Shares of Roku (ROKU -23.07%) cratered on Friday, falling by as much as 27.2%. As of 10:56 am ET, the stock was still down 24.21%.
The catalyst that sent the streaming video pioneer into a tailspin was its second-quarter report, which was far worse than anyone expected as macroeconomic conditions dragged on its business.
Total net revenue grew 18% year over year to $764 million, but the results of its segments were mixed. Sales from its platform segment — which consists of digital advertising, The Roku Channel, and licensing revenue from its smart-TV operating system — grew 26% year over year. At the same time, player revenue declined 19%, bogged down by supply chain disruptions and a slowdown in consumer spending. As a result, the company swung from a profit to a net loss of $112 million, or $0.82 per share.
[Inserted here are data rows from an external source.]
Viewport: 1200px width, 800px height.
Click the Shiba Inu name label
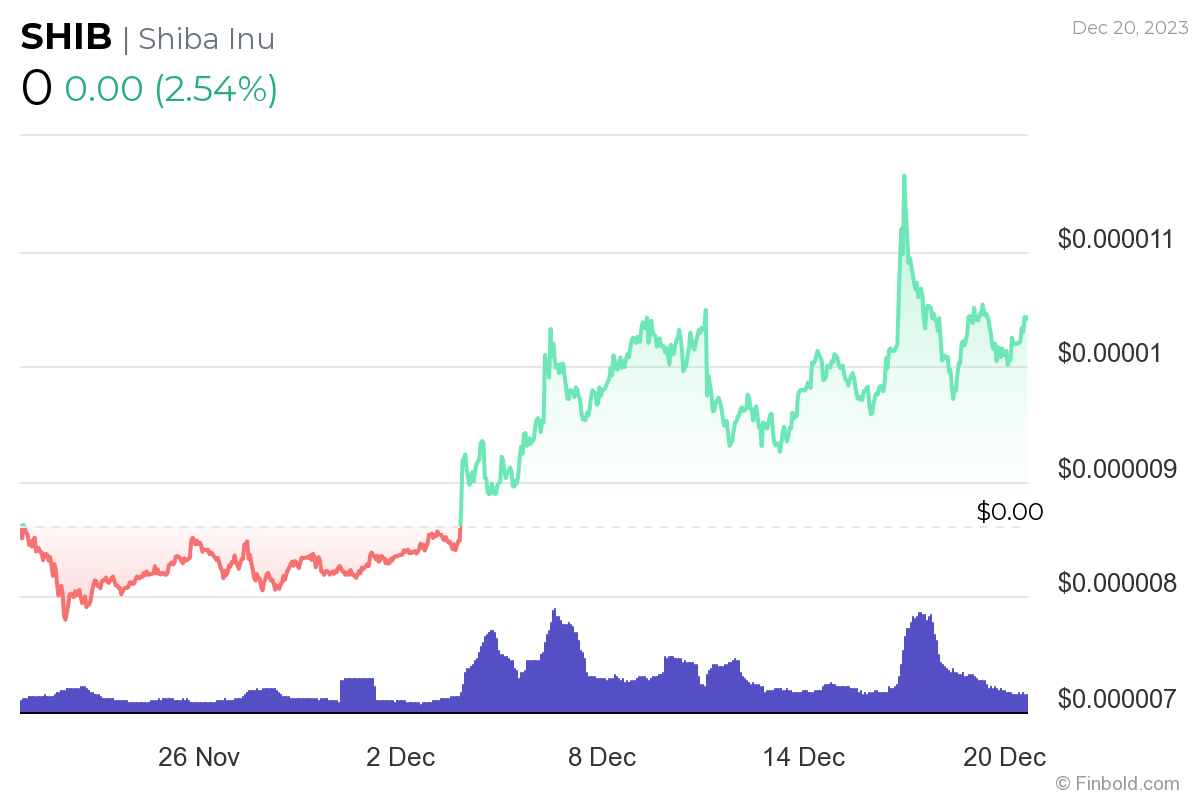(x=206, y=38)
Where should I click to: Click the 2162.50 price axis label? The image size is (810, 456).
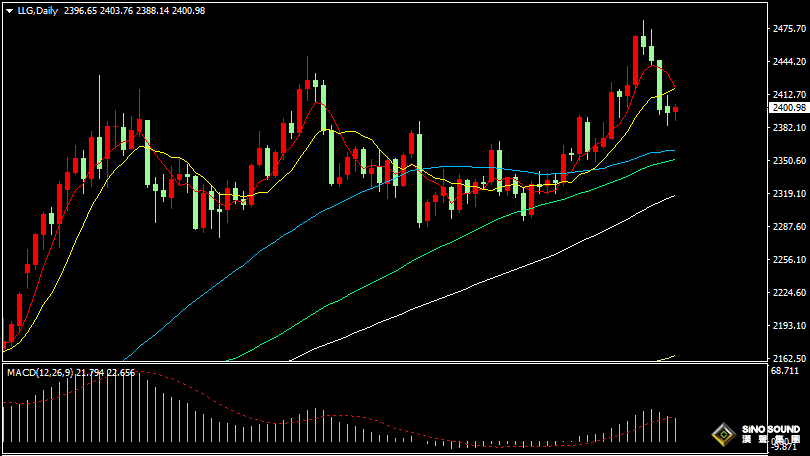(788, 358)
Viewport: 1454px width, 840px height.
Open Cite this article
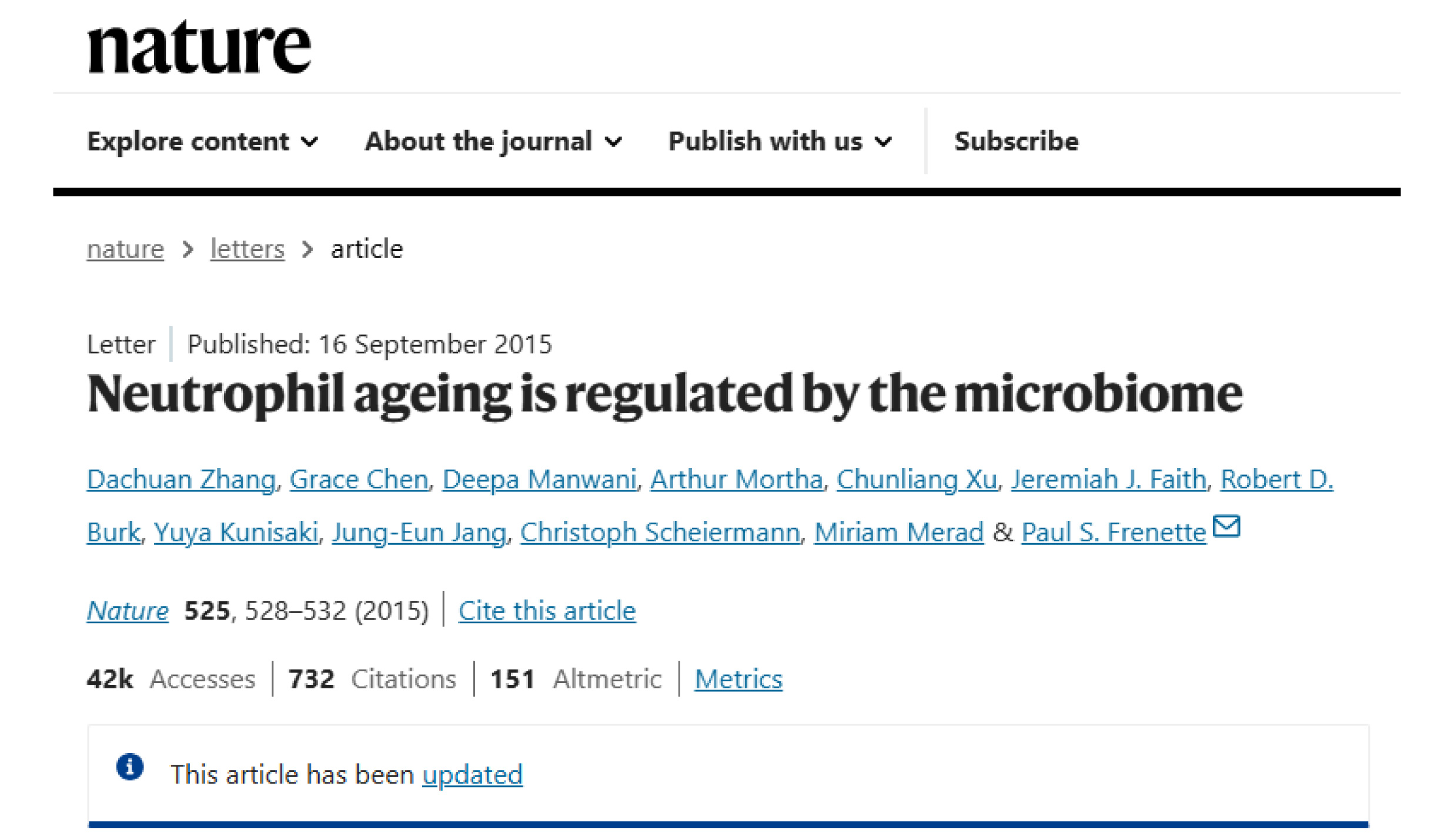pyautogui.click(x=547, y=611)
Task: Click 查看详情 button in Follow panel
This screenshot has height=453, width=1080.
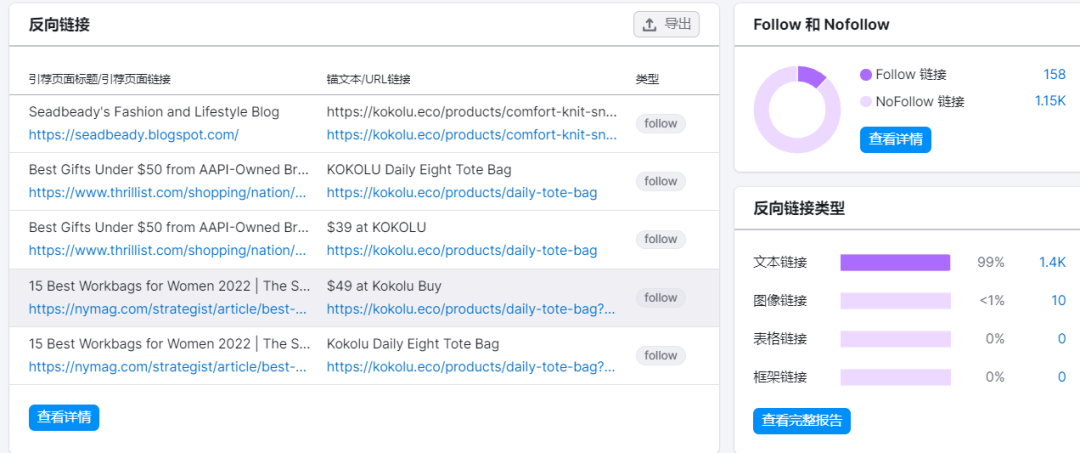Action: (895, 139)
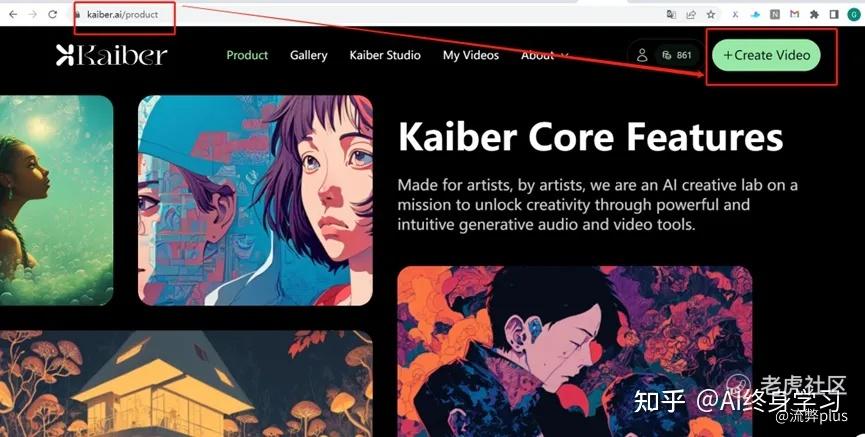Open the Product menu item
The height and width of the screenshot is (437, 865).
[247, 55]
To put those results in context, analysts’ consensus estimates were calling for revenue of $804 million and a loss per share of $0.71. Roku even missed its own expectations, as management had guided for net revenue of $805 million and a net loss of $109 million, so the company whiffed on both.
Perhaps most discouraging was management’s commentary, which suggested things will get worse before they get better. In its letter to shareholders, Roku noted that there was a “significant slowdown in TV advertising spend due to the macro-economic environment.” To make matters worse, the company saw a slowdown in consumer discretionary spending last quarter, and management “expect[s] these challenges to continue in the near term.”
The news wasn’t all bad. The company continued its unbroken streak of increasing its average revenue per user, which grew 21% year over year to $44.10, and it continued to gain market share.
The company’s outlook was fairly dismal. For the third quarter, Roku is guiding for revenue of $700 million, an increase of 3% year over year, and a deepening net loss of $190 million. Management also pulled its full-year guidance, citing the uncertain macro environment.
There are no doubt challenges ahead for the company, but Roku’s industry-leading position and its massive installed base of viewers should help insulate it from significant damage, and business will rebound once the economy improves. Those who buy now and hold on will look back on the purchase as a smart move in five years.